Maybe I’m projecting, but that’s how I experience the moving process. It’s not just the hassle of paperwork and driving around to meet those godawful leasing agents with fake smiles, but for a person like me who’s lived paycheck-to-paycheck for just about all of their adult life, the idea of security deposits and first-and-last months’ rent is enough to send me into a panic if I think about it too hard.
With that in mind, I try to consider what it would be like to be told you need to be out of your home by month’s end, or worse yet, to come home from work one day to find your apartment padlocked with an eviction notice on the door.
That’s been the real-life experience of many Lake Arbor residents over the last year — not to mention countless Charlotteans in similar situations around the city.
Hundreds of households have dealt silently for years with dangerous living conditions and refusals to fix simple maintenance issues. Once residents finally spoke out about these deplorable practices, they began to be targeted for evictions, and they fought back until July 30, when ownership at Lake Arbor announced that they would be shutting the entire complex down by the end of the year.
Just like that, 177 Lake Arbors households — families with kids just starting school, people with disabilities on fixed income, elderly people with no income — faced the reality that if they couldn’t find someplace to move to soon, they would be living on the streets or in shelters. For this week’s cover story, I spent time reporting on the response from organizations both governmental and grassroots to the July 30 announcement.
During that time, city leaders threw up their arms in defeat at what was happening in Lake Arbor. Though city code enforcement could have put an end to the criminally negligent behavior of Lake Arbor’s ownership some years ago, the blame was placed on faceless organizations.
“We’ve tried every attempt that we could within the city’s power and authority to do something but we have an out-of-town owner,” said Mayor Vi Lyles at an Aug. 29 panel discussion about affordable housing in west Charlotte. “I really want to know this guy’s name because he really ought to be named in the open, and I’ll never know his name because it’s an LLC corporation where investors buy something and they are just going to drive it into the ground, which is what happened here in Charlotte.”
David Sentendrey of Fox 46 reported more than a year ago on the name of the owner originally responsible for what was happening there: Robert Wolf of the New York-based Lake Arbor Dean TIC, LLC. Fox 46’s investigation also found that the company’s license had been revoked by the North Carolina secretary of state’s office in 2015, and yet they were still signing leases and checks under the same name.
The issue here is that someone wasn’t paying attention.

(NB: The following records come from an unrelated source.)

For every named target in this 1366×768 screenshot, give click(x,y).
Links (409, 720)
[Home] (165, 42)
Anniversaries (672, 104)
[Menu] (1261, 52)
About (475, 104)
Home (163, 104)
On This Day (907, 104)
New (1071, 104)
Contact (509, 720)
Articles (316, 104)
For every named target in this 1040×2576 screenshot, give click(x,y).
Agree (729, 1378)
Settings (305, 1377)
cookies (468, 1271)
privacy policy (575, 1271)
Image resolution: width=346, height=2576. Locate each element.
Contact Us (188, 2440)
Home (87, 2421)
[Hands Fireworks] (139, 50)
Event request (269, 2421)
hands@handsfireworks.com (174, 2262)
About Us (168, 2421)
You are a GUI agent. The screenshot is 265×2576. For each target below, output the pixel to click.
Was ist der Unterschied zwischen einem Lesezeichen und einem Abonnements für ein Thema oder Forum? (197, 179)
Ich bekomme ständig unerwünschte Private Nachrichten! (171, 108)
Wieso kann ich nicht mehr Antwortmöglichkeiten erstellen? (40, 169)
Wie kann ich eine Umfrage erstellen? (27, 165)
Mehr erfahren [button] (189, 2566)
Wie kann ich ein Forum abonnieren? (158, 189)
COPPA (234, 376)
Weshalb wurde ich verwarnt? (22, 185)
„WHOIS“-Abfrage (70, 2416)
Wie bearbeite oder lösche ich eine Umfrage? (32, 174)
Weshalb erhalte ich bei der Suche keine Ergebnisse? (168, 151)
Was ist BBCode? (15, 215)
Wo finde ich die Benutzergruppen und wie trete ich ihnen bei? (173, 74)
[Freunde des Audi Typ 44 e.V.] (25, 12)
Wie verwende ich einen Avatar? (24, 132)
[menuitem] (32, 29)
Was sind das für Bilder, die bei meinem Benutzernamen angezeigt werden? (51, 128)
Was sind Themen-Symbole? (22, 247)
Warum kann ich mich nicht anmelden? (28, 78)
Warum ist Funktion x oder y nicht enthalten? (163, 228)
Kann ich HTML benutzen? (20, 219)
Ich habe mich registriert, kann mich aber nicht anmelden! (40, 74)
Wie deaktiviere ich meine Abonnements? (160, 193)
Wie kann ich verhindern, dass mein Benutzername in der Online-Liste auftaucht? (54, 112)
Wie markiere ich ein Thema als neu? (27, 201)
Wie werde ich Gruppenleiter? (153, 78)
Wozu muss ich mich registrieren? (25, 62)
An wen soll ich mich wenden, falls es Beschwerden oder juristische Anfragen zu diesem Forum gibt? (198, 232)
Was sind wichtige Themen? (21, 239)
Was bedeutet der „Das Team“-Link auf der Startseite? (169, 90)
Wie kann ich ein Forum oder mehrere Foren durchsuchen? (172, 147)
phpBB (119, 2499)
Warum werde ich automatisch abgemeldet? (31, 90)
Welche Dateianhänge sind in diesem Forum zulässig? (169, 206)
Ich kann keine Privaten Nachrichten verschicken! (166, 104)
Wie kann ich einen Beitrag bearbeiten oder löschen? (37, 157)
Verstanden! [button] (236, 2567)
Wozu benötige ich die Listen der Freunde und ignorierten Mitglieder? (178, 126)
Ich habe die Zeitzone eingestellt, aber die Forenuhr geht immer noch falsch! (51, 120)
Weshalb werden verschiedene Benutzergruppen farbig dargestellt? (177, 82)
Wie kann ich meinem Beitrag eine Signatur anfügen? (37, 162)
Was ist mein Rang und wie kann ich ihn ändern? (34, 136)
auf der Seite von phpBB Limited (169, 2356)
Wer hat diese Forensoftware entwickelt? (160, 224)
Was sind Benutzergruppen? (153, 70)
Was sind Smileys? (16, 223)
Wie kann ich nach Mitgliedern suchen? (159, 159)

To be sure, that someone wasn’t Lyles, although it would be refreshing to hear someone take accountability for what’s happened under the city’s nose while leaders have celebrated their own steps toward developing more affordable housing.
As Robert Dawkins of Action NC pointed out at that same August panel discussion, however, it’s hard to take responsibility for an issue that nobody’s acknowledging in the first place. Dawkins noted that, while the city is careful to announce every new unit of affordable housing that goes up in Charlotte, nobody’s tracking the ones that are shutting down.
“What we’ve got to figure out is how the county, how the city, how the state, how the federal government can work to come up with indicators so that when you see this problem coming, you can figure out what you can do on the front end,” Dawkins said. “It’s easier to figure out how not to displace 1,000 people than it is to figure out how you’re going to pay for 1,000 people to move.”
So while folks discuss the new developments coming to their favorite neighborhoods and share headlines about affordable housing with applause, what we need to be paying attention to are the communities we already have. There were 10 Lake Arbors before that complex became a local story, and I have no doubt that there are 10 more waiting in the wings. We need to find those before it’s too late for them, too.